■ **Work to complete**:
a) In the zone file post, how long does parsing the file currently take?
b) According to the zone file post, why does the code read through the 8 GB zone file? Answer in one to three sentences.
c) Continue the zone file post from where it stops.

■ **Given passage**:
+ + + +

I want to parse through a 8 GB file to find some information. This is taking me more than 4 hours to finish. I gone through perl Parallel::ForkManager module for this. But it doesn't make much difference. What is the better way to implement this?
The following is the part of the code used to parse this Jumbo file. I actually have list of domains which I have to look in a 8 GB sized zone file and find out what company it is hosted with.
unless(open(FH, $file)) {
print $LOG "Can't open '$file' $!";
die "Can't open '$file' $!";
}
### Reading Zone file : $file
DOMAIN: while(my $line = <FH> ){
#domain and the dns with whom he currently hosted
my($domain, undef, $new_host) = split(/\s|\t/, $line);
next if $seen{$domain};
$seen{$domain} =1;
$domain.=".$domain_type";
$domain = lc ($domain);
#already in?

+ + + +

■ **Dataset excerpt**:
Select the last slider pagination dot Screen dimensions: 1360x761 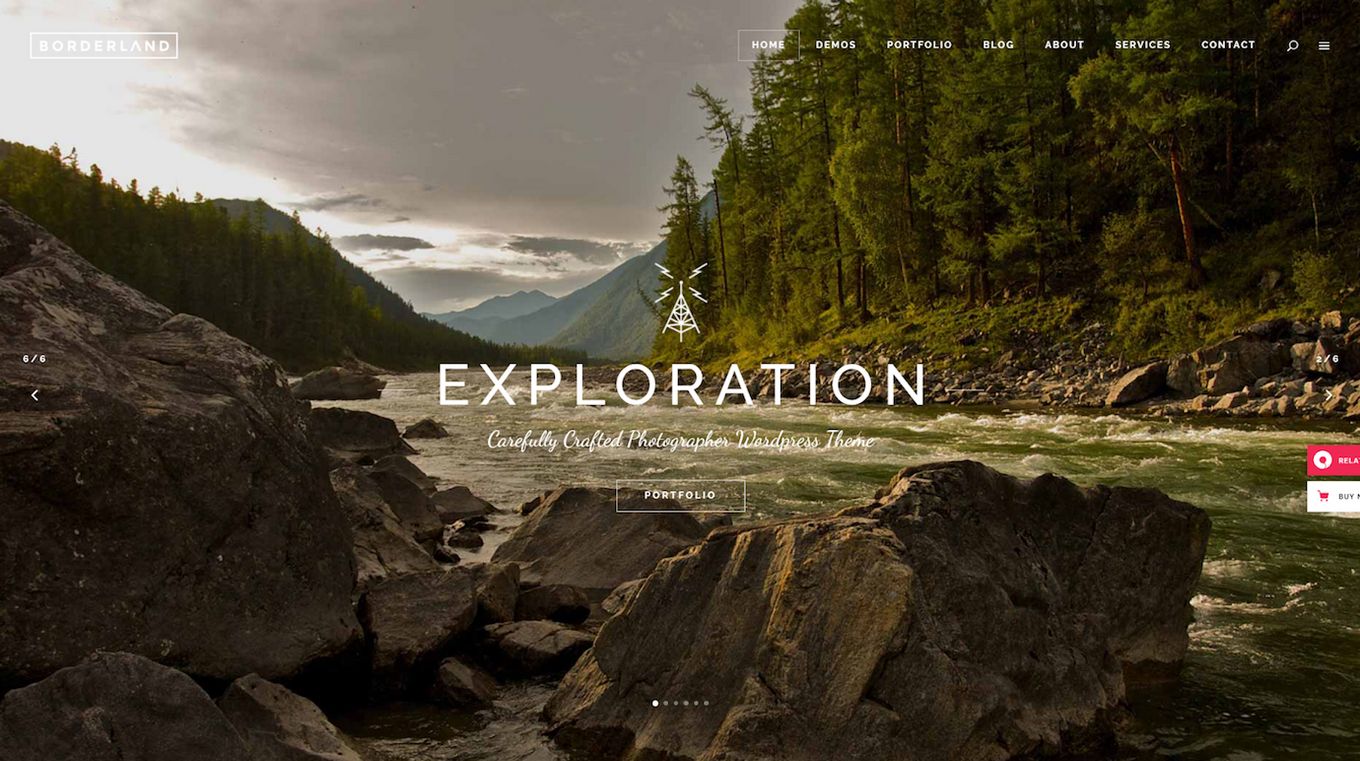coord(706,703)
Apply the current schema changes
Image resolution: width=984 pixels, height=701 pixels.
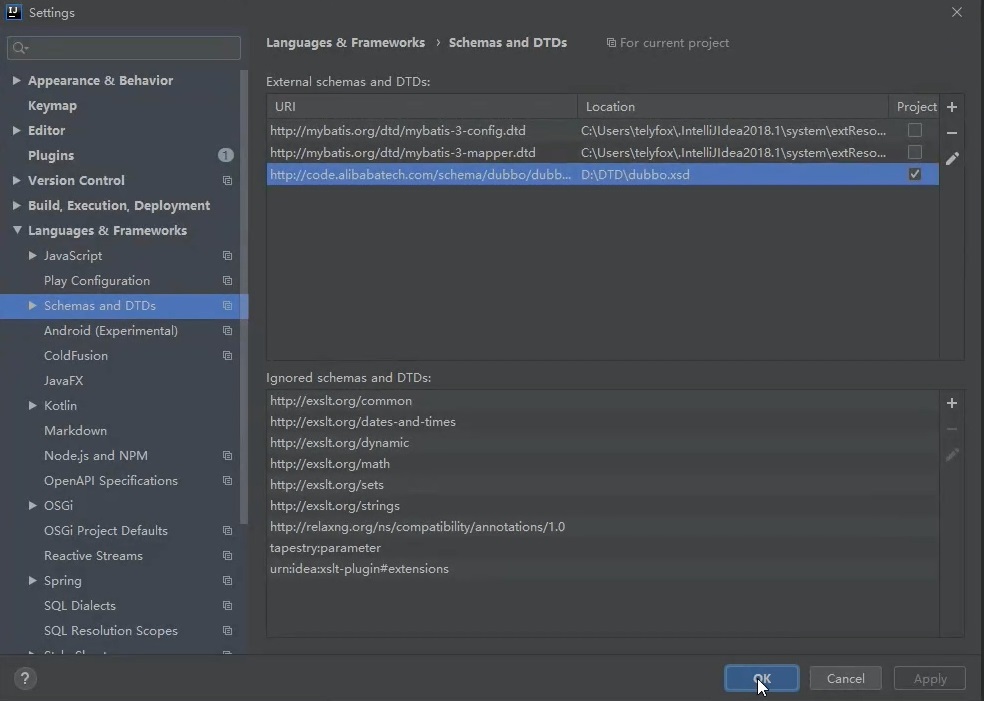929,678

+ + + +

■ **Outputs in order**:
a) More than 4 hours.

b) The author has a list of domains to look up in the 8 GB zone file. For each domain, they need to find out which company it is hosted with.

c)
if($moved_domains->{$domain}){
#Get the next domain if this on the same host, there is nothing to record
if($new_host eq $moved_domains->{$domain}->{PointingHost}){
next DOMAIN;
}
#movedout
else{
@INSERTS = ($domain, $data_date, $new_host, $moved_domains->{$domain}->{Host});
log_this($data_date, $populate, @INSERTS);
}
delete $moved_domains->{$domain};
}
#new to MovedDomain
else{
#is this any of our interested HOSTS
my ($interested) = grep{$new_host =~/\b$_\b/i} keys %HOST;
#if not any of our interested DNS, NEXT!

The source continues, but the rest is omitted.